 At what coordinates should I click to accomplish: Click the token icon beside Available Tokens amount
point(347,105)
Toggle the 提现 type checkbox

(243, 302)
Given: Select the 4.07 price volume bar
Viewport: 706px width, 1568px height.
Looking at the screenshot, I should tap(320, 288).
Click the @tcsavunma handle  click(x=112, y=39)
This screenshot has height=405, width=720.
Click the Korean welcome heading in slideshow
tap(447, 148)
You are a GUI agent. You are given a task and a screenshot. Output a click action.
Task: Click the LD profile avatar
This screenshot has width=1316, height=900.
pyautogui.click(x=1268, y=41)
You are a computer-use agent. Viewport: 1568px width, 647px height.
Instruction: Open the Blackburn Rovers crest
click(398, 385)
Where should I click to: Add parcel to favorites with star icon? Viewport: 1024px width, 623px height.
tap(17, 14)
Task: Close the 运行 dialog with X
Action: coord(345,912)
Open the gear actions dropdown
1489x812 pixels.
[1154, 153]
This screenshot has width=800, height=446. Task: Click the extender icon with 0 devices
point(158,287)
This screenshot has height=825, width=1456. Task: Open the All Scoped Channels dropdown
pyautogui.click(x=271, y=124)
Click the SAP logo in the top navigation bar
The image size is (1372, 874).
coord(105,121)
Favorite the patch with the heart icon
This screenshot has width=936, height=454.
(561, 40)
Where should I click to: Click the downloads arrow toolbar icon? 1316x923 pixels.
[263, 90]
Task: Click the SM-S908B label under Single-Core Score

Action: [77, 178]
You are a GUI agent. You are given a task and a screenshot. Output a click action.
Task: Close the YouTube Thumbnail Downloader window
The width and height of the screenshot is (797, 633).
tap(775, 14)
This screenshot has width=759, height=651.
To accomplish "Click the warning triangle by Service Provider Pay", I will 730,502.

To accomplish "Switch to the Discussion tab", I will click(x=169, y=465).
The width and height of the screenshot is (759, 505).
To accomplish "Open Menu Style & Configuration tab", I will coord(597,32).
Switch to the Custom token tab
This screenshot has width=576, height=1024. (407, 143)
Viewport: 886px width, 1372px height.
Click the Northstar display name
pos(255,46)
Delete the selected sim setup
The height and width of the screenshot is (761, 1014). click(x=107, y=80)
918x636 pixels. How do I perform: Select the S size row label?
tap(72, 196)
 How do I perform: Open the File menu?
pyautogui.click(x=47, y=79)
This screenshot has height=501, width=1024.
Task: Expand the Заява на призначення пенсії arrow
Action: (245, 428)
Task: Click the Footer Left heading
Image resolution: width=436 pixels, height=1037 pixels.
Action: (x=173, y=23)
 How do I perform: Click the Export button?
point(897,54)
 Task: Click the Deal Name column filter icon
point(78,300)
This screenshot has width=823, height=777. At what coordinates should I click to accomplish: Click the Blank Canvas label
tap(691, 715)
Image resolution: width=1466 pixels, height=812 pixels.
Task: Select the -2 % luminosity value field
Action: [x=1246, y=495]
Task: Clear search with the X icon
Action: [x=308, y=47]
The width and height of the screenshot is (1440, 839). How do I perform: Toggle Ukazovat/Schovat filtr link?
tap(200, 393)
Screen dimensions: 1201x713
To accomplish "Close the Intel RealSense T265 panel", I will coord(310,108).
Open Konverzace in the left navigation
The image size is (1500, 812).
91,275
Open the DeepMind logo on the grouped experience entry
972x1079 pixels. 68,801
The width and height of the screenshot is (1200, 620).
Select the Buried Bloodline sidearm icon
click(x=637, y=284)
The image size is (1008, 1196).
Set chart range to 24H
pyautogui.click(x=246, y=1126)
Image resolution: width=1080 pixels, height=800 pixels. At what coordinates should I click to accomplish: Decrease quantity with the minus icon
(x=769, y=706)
☆ ☆ ☆
## AIM OF THE TASK
Can you express every line of the entries above as a JSON list of strings, one string per line, with blank lines omitted?

## REPLY TO THE EXERCISE
[
  " At what coordinates should I click to accomplish: Click the token icon beside Available Tokens amount",
  "point(347,105)",
  "Toggle the 提现 type checkbox",
  "(243, 302)",
  "Given: Select the 4.07 price volume bar",
  "Viewport: 706px width, 1568px height.",
  "Looking at the screenshot, I should tap(320, 288).",
  "Click the @tcsavunma handle  click(x=112, y=39)",
  "This screenshot has height=405, width=720.",
  "Click the Korean welcome heading in slideshow",
  "tap(447, 148)",
  "You are a GUI agent. You are given a task and a screenshot. Output a click action.",
  "Task: Click the LD profile avatar",
  "This screenshot has width=1316, height=900.",
  "pyautogui.click(x=1268, y=41)",
  "You are a computer-use agent. Viewport: 1568px width, 647px height.",
  "Instruction: Open the Blackburn Rovers crest",
  "click(398, 385)",
  "Where should I click to: Add parcel to favorites with star icon? Viewport: 1024px width, 623px height.",
  "tap(17, 14)",
  "Task: Close the 运行 dialog with X",
  "Action: coord(345,912)",
  "Open the gear actions dropdown",
  "1489x812 pixels.",
  "[1154, 153]",
  "This screenshot has width=800, height=446. Task: Click the extender icon with 0 devices",
  "point(158,287)",
  "This screenshot has height=825, width=1456. Task: Open the All Scoped Channels dropdown",
  "pyautogui.click(x=271, y=124)",
  "Click the SAP logo in the top navigation bar",
  "The image size is (1372, 874).",
  "coord(105,121)",
  "Favorite the patch with the heart icon",
  "This screenshot has width=936, height=454.",
  "(561, 40)",
  "Where should I click to: Click the downloads arrow toolbar icon? 1316x923 pixels.",
  "[263, 90]",
  "Task: Click the SM-S908B label under Single-Core Score",
  "Action: [77, 178]",
  "You are a GUI agent. You are given a task and a screenshot. Output a click action.",
  "Task: Close the YouTube Thumbnail Downloader window",
  "The width and height of the screenshot is (797, 633).",
  "tap(775, 14)",
  "This screenshot has width=759, height=651.",
  "To accomplish \"Click the warning triangle by Service Provider Pay\", I will 730,502.",
  "To accomplish \"Switch to the Discussion tab\", I will click(x=169, y=465).",
  "The width and height of the screenshot is (759, 505).",
  "To accomplish \"Open Menu Style & Configuration tab\", I will coord(597,32).",
  "Switch to the Custom token tab",
  "This screenshot has width=576, height=1024. (407, 143)",
  "Viewport: 886px width, 1372px height.",
  "Click the Northstar display name",
  "pos(255,46)",
  "Delete the selected sim setup",
  "The height and width of the screenshot is (761, 1014). click(x=107, y=80)",
  "918x636 pixels. How do I perform: Select the S size row label?",
  "tap(72, 196)",
  " How do I perform: Open the File menu?",
  "pyautogui.click(x=47, y=79)",
  "This screenshot has height=501, width=1024.",
  "Task: Expand the Заява на призначення пенсії arrow",
  "Action: (245, 428)",
  "Task: Click the Footer Left heading",
  "Image resolution: width=436 pixels, height=1037 pixels.",
  "Action: (x=173, y=23)",
  " How do I perform: Click the Export button?",
  "point(897,54)",
  " Task: Click the Deal Name column filter icon",
  "point(78,300)",
  "This screenshot has width=823, height=777. At what coordinates should I click to accomplish: Click the Blank Canvas label",
  "tap(691, 715)",
  "Image resolution: width=1466 pixels, height=812 pixels.",
  "Task: Select the -2 % luminosity value field",
  "Action: [x=1246, y=495]",
  "Task: Clear search with the X icon",
  "Action: [x=308, y=47]",
  "The width and height of the screenshot is (1440, 839). How do I perform: Toggle Ukazovat/Schovat filtr link?",
  "tap(200, 393)",
  "Screen dimensions: 1201x713",
  "To accomplish \"Close the Intel RealSense T265 panel\", I will coord(310,108).",
  "Open Konverzace in the left navigation",
  "The image size is (1500, 812).",
  "91,275",
  "Open the DeepMind logo on the grouped experience entry",
  "972x1079 pixels. 68,801",
  "The width and height of the screenshot is (1200, 620).",
  "Select the Buried Bloodline sidearm icon",
  "click(x=637, y=284)",
  "The image size is (1008, 1196).",
  "Set chart range to 24H",
  "pyautogui.click(x=246, y=1126)",
  "Image resolution: width=1080 pixels, height=800 pixels. At what coordinates should I click to accomplish: Decrease quantity with the minus icon",
  "(x=769, y=706)"
]